L’istruzione rimane uno dei fattori più potenti di protezione. Tra le famiglie in cui la persona di riferimento ha almeno un diploma, l’incidenza di povertà è solo del 4,2%, ma sale al 12,8% se si ferma alla licenza media, e addirittura al 14,4% se ha solo la scuola elementare.

La povertà colpisce in modo particolarmente duro le famiglie numerose: tra quelle con cinque o più componenti l’incidenza è del 21,2%, mentre tra le coppie con tre o più figli quasi una su cinque è in povertà assoluta. A rischiare di più sono anche le famiglie monogenitore, spesso donne sole con figli, dove la percentuale di povertà raggiunge l’11,8%.

La situazione è particolarmente grave tra i minori, con un’incidenza di povertà assoluta del 13,8%, il valore più alto dal 2014. Quello che emerge dal report è che 1,3 milioni di bambini e ragazzi vivono in famiglie che non possono permettersi il necessario.
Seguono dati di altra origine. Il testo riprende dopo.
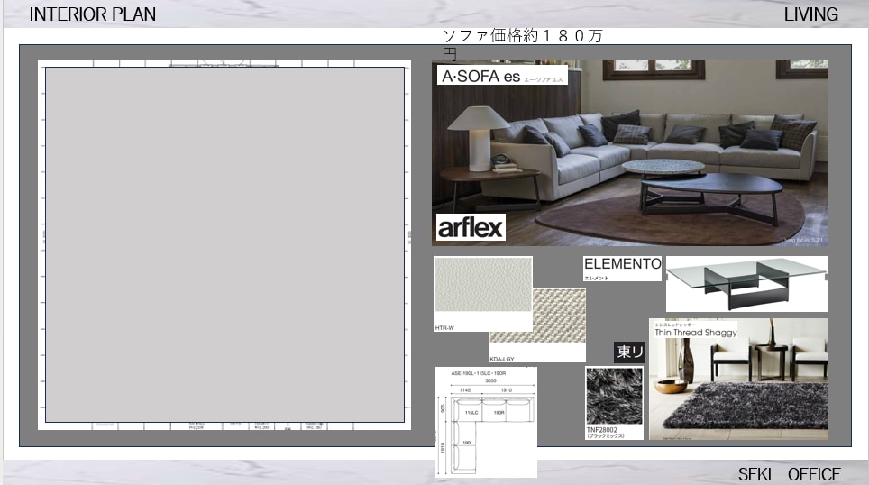Image resolution: width=869 pixels, height=485 pixels.
Task: Select the A·SOFA es title label
Action: pos(503,76)
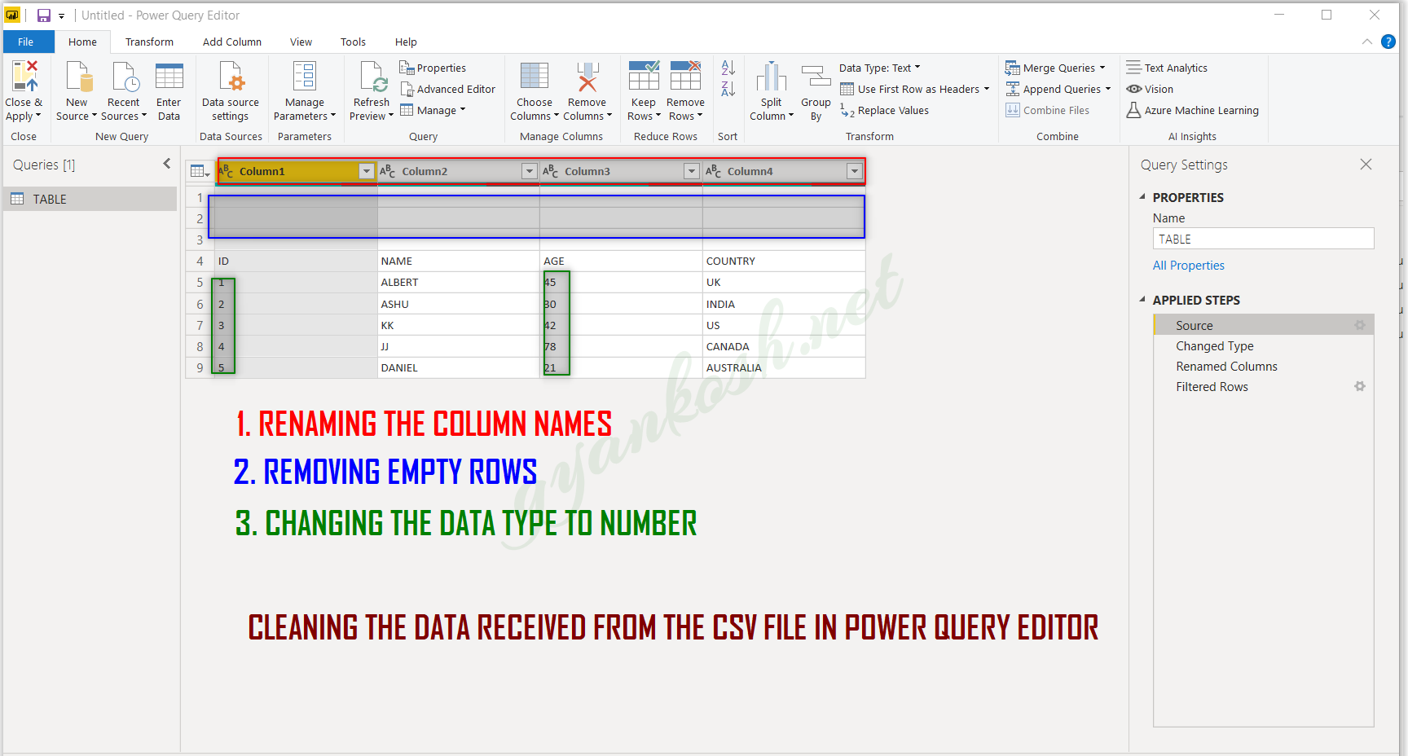
Task: Click the Split Column icon
Action: (771, 77)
Anche la variabile anagrafica mostra differenze significative. Le famiglie con persona di riferimento over 65 registrano un’incidenza di povertà del 6,7%, più bassa rispetto a quelle con adulti più giovani. Tuttavia, tra gli anziani soli o con pensioni minime, il rischio di esclusione sociale resta concreto.

Per i giovani tra i 18 e i 34 anni, invece, la povertà assoluta tocca l’11,7%, soprattutto perché si tratta di una generazione che entra nel mercato del lavoro con salari bassi e prospettive incerte.